Regia di Daniel Goldhaber vedi scheda film
Un tentativo di trattare le chat porno (appannaggio di adolescenti più che adulti) in versione originale (ovvero in stile Blumhouse). Ne fuoriesce un film né erotico, ne horror, tanto meno drammatico. Un brutto film sulla squallida moda di vendere (per piacere) su Internet la propria immagine, tramite un alter ego virtuale e senz'anima.

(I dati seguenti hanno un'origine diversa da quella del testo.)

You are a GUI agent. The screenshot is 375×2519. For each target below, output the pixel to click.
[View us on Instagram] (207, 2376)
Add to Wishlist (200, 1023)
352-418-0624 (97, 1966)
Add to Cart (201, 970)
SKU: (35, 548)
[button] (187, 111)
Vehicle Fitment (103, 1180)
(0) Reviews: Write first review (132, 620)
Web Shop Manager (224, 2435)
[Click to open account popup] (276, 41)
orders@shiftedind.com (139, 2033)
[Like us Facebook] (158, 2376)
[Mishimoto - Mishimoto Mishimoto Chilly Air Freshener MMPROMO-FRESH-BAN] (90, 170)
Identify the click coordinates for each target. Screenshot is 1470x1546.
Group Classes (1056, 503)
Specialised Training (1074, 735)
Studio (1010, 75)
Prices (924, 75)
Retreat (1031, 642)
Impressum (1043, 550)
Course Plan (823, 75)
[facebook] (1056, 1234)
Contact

Alice Ackerman (Madeline Brewer), nota online come Lola, si esibisce sulla chat porno Girls4download. Sempre più sfrenata e intenzionata a entrare nella top cinquanta delle ragazze più seguite, oltre a fare uso degli oggetti più stravaganti (cose tipo il vibratron) non esita di subire/cercare rapporti lesbo o di essere sottoposta a training di gruppo, condotto da maliziosi e perversi ospiti. Per aumentare il numero di visitatori si spinge oltre, arrivando a simulare -nella camera virtuale hard, super affollata- svariati e realistici atti di suicidio. Quando, per una fortuita circostanza, madre e fratello scoprono la sua attività, Alice apprende di non riuscire più ad accedere al suo account. Peggio: una sosia sta occupando il suo posto nella chat. Ma tali e tante sono le somiglianze, fin nei minimi particolari, che ad Alice sorge un dubbio. Si tratta di una sosia o c'è dell'altro?
Di nuovo Jason Blum, con la sua Blumhouse (e destinazione Netflix), a coprire un altro esordio in regia, stavolta frutto del giovane americano Daniel Goldhaber che -stando alla messa in scena- dimostra di essere piuttosto pratico di chat erotiche, conoscendo bene questo tipo di universo parallelo -dove innocenti ragazzine vendono la loro immagine- affollato da adolescenti onanisti e pieni di problemi. Sì, perché il patetico (enorme, estremamente vasto) posto occupato in Internet da luoghi di virtuale sesso in solitaria, tipo Chaturbate, sono contraddistinti da uno squallito -e anche molto noioso- ripetersi di spenti atti sessuali, tanto estremi quanto meccanici.
Vibratori e dildo di ogni forma e dimensione, facce prive (e/o private) di identità di fantasmi umani alla deriva, e ridicoli interventi di visitatori che mentre si masturbano con una mano, con l'altra tentano di inviare demenziali commenti. Per tornare a bomba su questo Cam, Goldhaber per quasi un'ora ci propone la vita (illusoria e molto triste) di Lola. In questa fase è agevolato dalla scelta della protagonista, la bruttarella Madeline Brewer che ad un corpicino da urlo con esposizione di culo e tette (quel che ci meritiamo nella società del nuovo Millennio, ça va sans dire) contrappone un viso meno che anonimo e ben poco attraente. Diventa dunque poco interessante seguire la vicenda, venendo a mancare proprio l'ingrediente voyeuristico, oltremodo calata a livello infantile, come testimoniato da nickname demenziali (il Tinkerboy che ossessiona la protagonista): ai nudi (ipocritamente autocensurati) di Alice gli ospiti reagiscono inviando inverosimili e ridicolissime emoticons, anche animate.
Si fa dunque fatica a lasciarsi coinvolgere da un film che -in questa prima fase- sembra un semplice insieme di screenshoots di qualunque pornochat room. Quando subentra l'enigma del "doppio" è ormai svanito ogni interesse nei confronti del destino di una protagonista antipatica più che sensuale e meritevole -per scelte di vita discutibili- di un inevitabile isolamento sociale. Soldi facili, senza fatica, guadagnati con un avatar virtuale, portano via la dignità nella vita reale: se vogliamo questa sembra essere la morale di Cam. Un brutto film (nell'ormai consolidato stile della Blumhouse) impropriamente inserito nel catalogo horror. Un film che tradisce le aspettative del fruitore di genere e che, cosa ben peggiore, si lascia sfuggire -a causa di un regista/sceneggiatore improvvisato- ottime occasioni di approfondire un argomento tremendamente serio. Un argomento (quello delle porno chat) che avrebbe di certo meritato ben altro trattamento.